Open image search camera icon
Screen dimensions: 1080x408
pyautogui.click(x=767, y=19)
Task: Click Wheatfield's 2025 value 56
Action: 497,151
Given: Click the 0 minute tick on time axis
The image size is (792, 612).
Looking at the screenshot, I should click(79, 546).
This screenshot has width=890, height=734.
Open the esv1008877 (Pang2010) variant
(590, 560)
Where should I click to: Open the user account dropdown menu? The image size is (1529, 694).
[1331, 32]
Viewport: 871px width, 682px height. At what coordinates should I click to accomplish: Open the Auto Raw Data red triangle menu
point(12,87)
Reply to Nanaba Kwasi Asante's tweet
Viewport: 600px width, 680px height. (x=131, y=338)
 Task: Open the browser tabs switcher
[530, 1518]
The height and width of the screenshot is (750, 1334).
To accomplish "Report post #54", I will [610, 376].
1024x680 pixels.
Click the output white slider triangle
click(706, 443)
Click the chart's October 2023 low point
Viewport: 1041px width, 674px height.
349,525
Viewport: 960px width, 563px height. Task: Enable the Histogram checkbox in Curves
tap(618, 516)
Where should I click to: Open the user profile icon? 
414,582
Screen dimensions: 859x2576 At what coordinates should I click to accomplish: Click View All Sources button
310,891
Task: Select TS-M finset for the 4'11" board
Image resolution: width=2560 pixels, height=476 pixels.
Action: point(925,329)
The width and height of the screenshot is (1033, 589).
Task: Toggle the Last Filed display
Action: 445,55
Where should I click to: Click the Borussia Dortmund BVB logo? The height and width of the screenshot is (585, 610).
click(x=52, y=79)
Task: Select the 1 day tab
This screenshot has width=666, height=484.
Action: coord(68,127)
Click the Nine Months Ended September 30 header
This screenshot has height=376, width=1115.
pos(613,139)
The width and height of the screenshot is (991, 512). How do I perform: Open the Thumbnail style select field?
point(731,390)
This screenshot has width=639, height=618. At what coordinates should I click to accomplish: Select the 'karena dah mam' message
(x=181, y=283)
____
• **EXERCISE AIM**
Give back exactly the lines above, from the line containing "Viewport: 871px width, 682px" through the line containing "The height and width of the screenshot is (750, 1334).", with both end lines and nothing more.

• **SOLUTION FOR THIS EXERCISE**
Viewport: 871px width, 682px height. At what coordinates should I click to accomplish: Open the Auto Raw Data red triangle menu
point(12,87)
Reply to Nanaba Kwasi Asante's tweet
Viewport: 600px width, 680px height. (x=131, y=338)
 Task: Open the browser tabs switcher
[530, 1518]
The height and width of the screenshot is (750, 1334).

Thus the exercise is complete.